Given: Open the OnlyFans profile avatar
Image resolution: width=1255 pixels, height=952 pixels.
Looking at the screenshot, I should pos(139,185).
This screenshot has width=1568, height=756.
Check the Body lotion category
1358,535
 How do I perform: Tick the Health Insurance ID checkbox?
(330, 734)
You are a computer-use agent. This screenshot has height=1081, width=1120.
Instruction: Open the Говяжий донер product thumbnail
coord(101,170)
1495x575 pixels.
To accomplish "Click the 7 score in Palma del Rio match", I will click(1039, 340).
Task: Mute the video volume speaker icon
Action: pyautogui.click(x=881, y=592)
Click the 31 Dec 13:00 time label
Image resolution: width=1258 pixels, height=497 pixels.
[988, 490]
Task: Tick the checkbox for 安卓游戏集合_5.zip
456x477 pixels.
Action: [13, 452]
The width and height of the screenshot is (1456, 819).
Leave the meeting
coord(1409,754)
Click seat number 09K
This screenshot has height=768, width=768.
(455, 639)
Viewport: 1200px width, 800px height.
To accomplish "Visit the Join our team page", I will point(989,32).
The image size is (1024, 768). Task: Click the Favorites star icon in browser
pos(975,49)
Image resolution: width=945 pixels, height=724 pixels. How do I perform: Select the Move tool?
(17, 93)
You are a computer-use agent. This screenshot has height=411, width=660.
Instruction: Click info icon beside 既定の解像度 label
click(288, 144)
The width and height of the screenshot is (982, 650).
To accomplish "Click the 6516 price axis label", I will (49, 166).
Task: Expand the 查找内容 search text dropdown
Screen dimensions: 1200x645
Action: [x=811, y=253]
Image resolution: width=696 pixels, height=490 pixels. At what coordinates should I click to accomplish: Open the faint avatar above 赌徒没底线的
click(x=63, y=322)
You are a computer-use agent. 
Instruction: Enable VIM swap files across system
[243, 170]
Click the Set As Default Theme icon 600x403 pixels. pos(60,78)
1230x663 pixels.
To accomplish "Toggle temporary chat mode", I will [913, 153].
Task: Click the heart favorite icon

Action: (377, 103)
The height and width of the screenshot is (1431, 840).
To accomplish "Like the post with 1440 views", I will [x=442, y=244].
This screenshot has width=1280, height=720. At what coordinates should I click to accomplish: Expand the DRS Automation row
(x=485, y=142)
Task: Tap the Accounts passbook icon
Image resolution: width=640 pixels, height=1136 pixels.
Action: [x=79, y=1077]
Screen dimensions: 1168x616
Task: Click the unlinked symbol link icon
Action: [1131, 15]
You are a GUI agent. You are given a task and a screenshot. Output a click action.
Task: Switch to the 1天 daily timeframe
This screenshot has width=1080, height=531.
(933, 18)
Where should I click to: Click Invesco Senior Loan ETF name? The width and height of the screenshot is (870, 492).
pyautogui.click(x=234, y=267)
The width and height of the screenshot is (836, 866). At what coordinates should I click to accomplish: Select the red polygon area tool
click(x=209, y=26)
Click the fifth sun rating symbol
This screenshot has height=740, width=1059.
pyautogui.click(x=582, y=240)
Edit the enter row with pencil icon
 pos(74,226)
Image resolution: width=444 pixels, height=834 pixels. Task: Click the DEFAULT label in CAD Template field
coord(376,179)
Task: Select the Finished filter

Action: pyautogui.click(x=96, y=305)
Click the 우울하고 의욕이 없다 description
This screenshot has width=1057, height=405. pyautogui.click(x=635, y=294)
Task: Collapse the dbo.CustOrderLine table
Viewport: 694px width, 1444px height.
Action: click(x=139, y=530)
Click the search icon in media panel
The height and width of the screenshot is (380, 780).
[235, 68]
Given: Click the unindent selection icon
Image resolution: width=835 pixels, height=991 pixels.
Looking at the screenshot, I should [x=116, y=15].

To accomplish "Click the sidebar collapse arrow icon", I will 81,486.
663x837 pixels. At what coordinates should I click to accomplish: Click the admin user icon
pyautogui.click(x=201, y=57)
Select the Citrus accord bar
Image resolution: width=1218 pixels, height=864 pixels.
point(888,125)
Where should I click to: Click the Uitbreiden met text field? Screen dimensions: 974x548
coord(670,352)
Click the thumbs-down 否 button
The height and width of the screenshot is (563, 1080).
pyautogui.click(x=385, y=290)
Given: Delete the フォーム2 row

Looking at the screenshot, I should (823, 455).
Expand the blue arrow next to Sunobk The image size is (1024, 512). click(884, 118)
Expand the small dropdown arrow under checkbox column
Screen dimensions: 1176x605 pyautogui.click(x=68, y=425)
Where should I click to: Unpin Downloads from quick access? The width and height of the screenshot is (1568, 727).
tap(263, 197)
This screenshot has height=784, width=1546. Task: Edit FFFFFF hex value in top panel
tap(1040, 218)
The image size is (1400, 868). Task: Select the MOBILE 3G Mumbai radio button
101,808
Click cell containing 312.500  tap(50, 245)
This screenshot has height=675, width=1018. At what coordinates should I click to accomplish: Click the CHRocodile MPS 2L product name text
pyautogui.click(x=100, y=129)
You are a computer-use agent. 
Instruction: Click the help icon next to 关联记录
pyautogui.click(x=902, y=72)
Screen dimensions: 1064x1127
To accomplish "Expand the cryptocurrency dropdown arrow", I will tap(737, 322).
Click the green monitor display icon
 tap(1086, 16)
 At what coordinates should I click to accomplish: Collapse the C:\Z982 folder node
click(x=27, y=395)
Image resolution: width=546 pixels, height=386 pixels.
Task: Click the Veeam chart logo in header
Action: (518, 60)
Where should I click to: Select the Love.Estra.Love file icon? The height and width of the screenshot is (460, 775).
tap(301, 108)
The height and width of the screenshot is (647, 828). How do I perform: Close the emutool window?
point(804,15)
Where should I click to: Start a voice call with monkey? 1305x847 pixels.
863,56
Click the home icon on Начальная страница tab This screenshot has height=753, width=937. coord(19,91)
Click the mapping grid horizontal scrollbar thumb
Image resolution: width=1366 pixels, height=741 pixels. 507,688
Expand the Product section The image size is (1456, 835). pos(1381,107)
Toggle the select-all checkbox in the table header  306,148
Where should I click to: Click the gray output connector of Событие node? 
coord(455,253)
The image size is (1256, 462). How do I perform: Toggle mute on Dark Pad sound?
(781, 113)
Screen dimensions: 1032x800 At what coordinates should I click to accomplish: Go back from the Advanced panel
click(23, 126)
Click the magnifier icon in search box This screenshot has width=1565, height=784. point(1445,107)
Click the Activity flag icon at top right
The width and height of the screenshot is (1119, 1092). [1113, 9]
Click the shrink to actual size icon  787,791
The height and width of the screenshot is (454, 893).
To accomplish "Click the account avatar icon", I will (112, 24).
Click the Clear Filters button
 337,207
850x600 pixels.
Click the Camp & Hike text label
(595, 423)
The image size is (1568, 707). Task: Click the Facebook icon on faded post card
::::::::::
What you will do = Every line of the listing should be repeated exactly.

Response to this task =
Given: Open the OnlyFans profile avatar
Image resolution: width=1255 pixels, height=952 pixels.
Looking at the screenshot, I should pos(139,185).
This screenshot has width=1568, height=756.
Check the Body lotion category
1358,535
 How do I perform: Tick the Health Insurance ID checkbox?
(330, 734)
You are a computer-use agent. This screenshot has height=1081, width=1120.
Instruction: Open the Говяжий донер product thumbnail
coord(101,170)
1495x575 pixels.
To accomplish "Click the 7 score in Palma del Rio match", I will click(1039, 340).
Task: Mute the video volume speaker icon
Action: pyautogui.click(x=881, y=592)
Click the 31 Dec 13:00 time label
Image resolution: width=1258 pixels, height=497 pixels.
[988, 490]
Task: Tick the checkbox for 安卓游戏集合_5.zip
456x477 pixels.
Action: [13, 452]
The width and height of the screenshot is (1456, 819).
Leave the meeting
coord(1409,754)
Click seat number 09K
This screenshot has height=768, width=768.
(455, 639)
Viewport: 1200px width, 800px height.
To accomplish "Visit the Join our team page", I will point(989,32).
The image size is (1024, 768). Task: Click the Favorites star icon in browser
pos(975,49)
Image resolution: width=945 pixels, height=724 pixels. How do I perform: Select the Move tool?
(17, 93)
You are a computer-use agent. This screenshot has height=411, width=660.
Instruction: Click info icon beside 既定の解像度 label
click(288, 144)
The width and height of the screenshot is (982, 650).
To accomplish "Click the 6516 price axis label", I will (49, 166).
Task: Expand the 查找内容 search text dropdown
Screen dimensions: 1200x645
Action: [x=811, y=253]
Image resolution: width=696 pixels, height=490 pixels. At what coordinates should I click to accomplish: Open the faint avatar above 赌徒没底线的
click(x=63, y=322)
You are a computer-use agent. 
Instruction: Enable VIM swap files across system
[243, 170]
Click the Set As Default Theme icon 600x403 pixels. pos(60,78)
1230x663 pixels.
To accomplish "Toggle temporary chat mode", I will [913, 153].
Task: Click the heart favorite icon

Action: (377, 103)
The height and width of the screenshot is (1431, 840).
To accomplish "Like the post with 1440 views", I will [x=442, y=244].
This screenshot has width=1280, height=720. At what coordinates should I click to accomplish: Expand the DRS Automation row
(x=485, y=142)
Task: Tap the Accounts passbook icon
Image resolution: width=640 pixels, height=1136 pixels.
Action: [x=79, y=1077]
Screen dimensions: 1168x616
Task: Click the unlinked symbol link icon
Action: [1131, 15]
You are a GUI agent. You are given a task and a screenshot. Output a click action.
Task: Switch to the 1天 daily timeframe
This screenshot has width=1080, height=531.
(933, 18)
Where should I click to: Click Invesco Senior Loan ETF name? The width and height of the screenshot is (870, 492).
pyautogui.click(x=234, y=267)
The width and height of the screenshot is (836, 866). At what coordinates should I click to accomplish: Select the red polygon area tool
click(x=209, y=26)
Click the fifth sun rating symbol
This screenshot has height=740, width=1059.
pyautogui.click(x=582, y=240)
Edit the enter row with pencil icon
 pos(74,226)
Image resolution: width=444 pixels, height=834 pixels. Task: Click the DEFAULT label in CAD Template field
coord(376,179)
Task: Select the Finished filter

Action: pyautogui.click(x=96, y=305)
Click the 우울하고 의욕이 없다 description
This screenshot has width=1057, height=405. pyautogui.click(x=635, y=294)
Task: Collapse the dbo.CustOrderLine table
Viewport: 694px width, 1444px height.
Action: click(x=139, y=530)
Click the search icon in media panel
The height and width of the screenshot is (380, 780).
[235, 68]
Given: Click the unindent selection icon
Image resolution: width=835 pixels, height=991 pixels.
Looking at the screenshot, I should [x=116, y=15].

To accomplish "Click the sidebar collapse arrow icon", I will 81,486.
663x837 pixels. At what coordinates should I click to accomplish: Click the admin user icon
pyautogui.click(x=201, y=57)
Select the Citrus accord bar
Image resolution: width=1218 pixels, height=864 pixels.
point(888,125)
Where should I click to: Click the Uitbreiden met text field? Screen dimensions: 974x548
coord(670,352)
Click the thumbs-down 否 button
The height and width of the screenshot is (563, 1080).
pyautogui.click(x=385, y=290)
Given: Delete the フォーム2 row

Looking at the screenshot, I should (823, 455).
Expand the blue arrow next to Sunobk The image size is (1024, 512). click(884, 118)
Expand the small dropdown arrow under checkbox column
Screen dimensions: 1176x605 pyautogui.click(x=68, y=425)
Where should I click to: Unpin Downloads from quick access? The width and height of the screenshot is (1568, 727).
tap(263, 197)
This screenshot has height=784, width=1546. Task: Edit FFFFFF hex value in top panel
tap(1040, 218)
The image size is (1400, 868). Task: Select the MOBILE 3G Mumbai radio button
101,808
Click cell containing 312.500  tap(50, 245)
This screenshot has height=675, width=1018. At what coordinates should I click to accomplish: Click the CHRocodile MPS 2L product name text
pyautogui.click(x=100, y=129)
You are a computer-use agent. 
Instruction: Click the help icon next to 关联记录
pyautogui.click(x=902, y=72)
Screen dimensions: 1064x1127
To accomplish "Expand the cryptocurrency dropdown arrow", I will tap(737, 322).
Click the green monitor display icon
 tap(1086, 16)
 At what coordinates should I click to accomplish: Collapse the C:\Z982 folder node
click(x=27, y=395)
Image resolution: width=546 pixels, height=386 pixels.
Task: Click the Veeam chart logo in header
Action: (518, 60)
Where should I click to: Select the Love.Estra.Love file icon? The height and width of the screenshot is (460, 775).
tap(301, 108)
The height and width of the screenshot is (647, 828). How do I perform: Close the emutool window?
point(804,15)
Where should I click to: Start a voice call with monkey? 1305x847 pixels.
863,56
Click the home icon on Начальная страница tab This screenshot has height=753, width=937. coord(19,91)
Click the mapping grid horizontal scrollbar thumb
Image resolution: width=1366 pixels, height=741 pixels. 507,688
Expand the Product section The image size is (1456, 835). pos(1381,107)
Toggle the select-all checkbox in the table header  306,148
Where should I click to: Click the gray output connector of Событие node? 
coord(455,253)
The image size is (1256, 462). How do I perform: Toggle mute on Dark Pad sound?
(781, 113)
Screen dimensions: 1032x800 At what coordinates should I click to accomplish: Go back from the Advanced panel
click(23, 126)
Click the magnifier icon in search box This screenshot has width=1565, height=784. point(1445,107)
Click the Activity flag icon at top right
The width and height of the screenshot is (1119, 1092). [1113, 9]
Click the shrink to actual size icon  787,791
The height and width of the screenshot is (454, 893).
To accomplish "Click the account avatar icon", I will (112, 24).
Click the Clear Filters button
 337,207
850x600 pixels.
Click the Camp & Hike text label
(595, 423)
The image size is (1568, 707). Task: Click the Facebook icon on faded post card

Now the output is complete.